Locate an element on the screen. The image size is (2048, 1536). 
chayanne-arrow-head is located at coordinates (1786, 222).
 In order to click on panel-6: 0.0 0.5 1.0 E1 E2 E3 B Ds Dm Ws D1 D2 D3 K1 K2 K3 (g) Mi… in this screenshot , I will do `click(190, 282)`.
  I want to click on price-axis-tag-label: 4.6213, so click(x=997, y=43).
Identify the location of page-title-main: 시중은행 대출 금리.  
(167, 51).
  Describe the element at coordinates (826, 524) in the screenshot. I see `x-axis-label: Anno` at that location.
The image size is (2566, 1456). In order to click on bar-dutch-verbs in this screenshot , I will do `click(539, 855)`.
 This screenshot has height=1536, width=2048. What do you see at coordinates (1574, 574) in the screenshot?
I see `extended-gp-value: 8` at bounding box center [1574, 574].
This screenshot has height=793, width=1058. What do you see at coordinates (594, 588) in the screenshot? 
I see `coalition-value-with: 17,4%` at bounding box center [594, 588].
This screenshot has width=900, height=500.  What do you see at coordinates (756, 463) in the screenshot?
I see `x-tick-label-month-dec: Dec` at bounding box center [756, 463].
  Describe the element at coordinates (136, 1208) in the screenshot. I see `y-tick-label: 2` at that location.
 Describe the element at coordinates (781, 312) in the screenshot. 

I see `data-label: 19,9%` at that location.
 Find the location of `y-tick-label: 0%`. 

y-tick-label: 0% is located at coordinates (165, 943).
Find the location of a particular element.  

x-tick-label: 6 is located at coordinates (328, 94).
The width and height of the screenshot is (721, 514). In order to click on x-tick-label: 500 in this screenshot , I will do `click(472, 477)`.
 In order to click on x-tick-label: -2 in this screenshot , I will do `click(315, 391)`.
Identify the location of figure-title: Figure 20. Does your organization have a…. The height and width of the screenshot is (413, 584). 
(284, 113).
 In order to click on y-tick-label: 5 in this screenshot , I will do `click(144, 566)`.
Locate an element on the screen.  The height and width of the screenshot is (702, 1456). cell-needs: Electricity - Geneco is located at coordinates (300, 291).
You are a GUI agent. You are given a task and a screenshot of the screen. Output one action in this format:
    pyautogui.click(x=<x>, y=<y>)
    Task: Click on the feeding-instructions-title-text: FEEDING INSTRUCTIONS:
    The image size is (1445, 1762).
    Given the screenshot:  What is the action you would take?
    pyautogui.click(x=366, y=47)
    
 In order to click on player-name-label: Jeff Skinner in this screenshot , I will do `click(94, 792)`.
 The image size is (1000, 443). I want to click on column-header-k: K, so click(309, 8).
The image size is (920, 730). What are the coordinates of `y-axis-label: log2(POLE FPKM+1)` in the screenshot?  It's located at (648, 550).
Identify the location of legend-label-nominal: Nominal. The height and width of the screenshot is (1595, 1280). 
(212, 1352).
──────────
● **Work to be completed**
Copy all of the records above word for word, changing nothing.

● **Reply to the task**
Locate an element on the screen. The image size is (2048, 1536). 
chayanne-arrow-head is located at coordinates (1786, 222).
 In order to click on panel-6: 0.0 0.5 1.0 E1 E2 E3 B Ds Dm Ws D1 D2 D3 K1 K2 K3 (g) Mi… in this screenshot , I will do `click(190, 282)`.
  I want to click on price-axis-tag-label: 4.6213, so click(x=997, y=43).
Identify the location of page-title-main: 시중은행 대출 금리.  
(167, 51).
  Describe the element at coordinates (826, 524) in the screenshot. I see `x-axis-label: Anno` at that location.
The image size is (2566, 1456). In order to click on bar-dutch-verbs in this screenshot , I will do `click(539, 855)`.
 This screenshot has height=1536, width=2048. What do you see at coordinates (1574, 574) in the screenshot?
I see `extended-gp-value: 8` at bounding box center [1574, 574].
This screenshot has height=793, width=1058. What do you see at coordinates (594, 588) in the screenshot? 
I see `coalition-value-with: 17,4%` at bounding box center [594, 588].
This screenshot has width=900, height=500.  What do you see at coordinates (756, 463) in the screenshot?
I see `x-tick-label-month-dec: Dec` at bounding box center [756, 463].
  Describe the element at coordinates (136, 1208) in the screenshot. I see `y-tick-label: 2` at that location.
 Describe the element at coordinates (781, 312) in the screenshot. 

I see `data-label: 19,9%` at that location.
 Find the location of `y-tick-label: 0%`. 

y-tick-label: 0% is located at coordinates (165, 943).
Find the location of a particular element.  

x-tick-label: 6 is located at coordinates (328, 94).
The width and height of the screenshot is (721, 514). In order to click on x-tick-label: 500 in this screenshot , I will do `click(472, 477)`.
 In order to click on x-tick-label: -2 in this screenshot , I will do `click(315, 391)`.
Identify the location of figure-title: Figure 20. Does your organization have a…. The height and width of the screenshot is (413, 584). 
(284, 113).
 In order to click on y-tick-label: 5 in this screenshot , I will do `click(144, 566)`.
Locate an element on the screen.  The height and width of the screenshot is (702, 1456). cell-needs: Electricity - Geneco is located at coordinates (300, 291).
You are a GUI agent. You are given a task and a screenshot of the screen. Output one action in this format:
    pyautogui.click(x=<x>, y=<y>)
    Task: Click on the feeding-instructions-title-text: FEEDING INSTRUCTIONS:
    The image size is (1445, 1762).
    Given the screenshot:  What is the action you would take?
    pyautogui.click(x=366, y=47)
    
 In order to click on player-name-label: Jeff Skinner in this screenshot , I will do `click(94, 792)`.
 The image size is (1000, 443). I want to click on column-header-k: K, so click(309, 8).
The image size is (920, 730). What are the coordinates of `y-axis-label: log2(POLE FPKM+1)` in the screenshot?  It's located at (648, 550).
Identify the location of legend-label-nominal: Nominal. The height and width of the screenshot is (1595, 1280). 
(212, 1352).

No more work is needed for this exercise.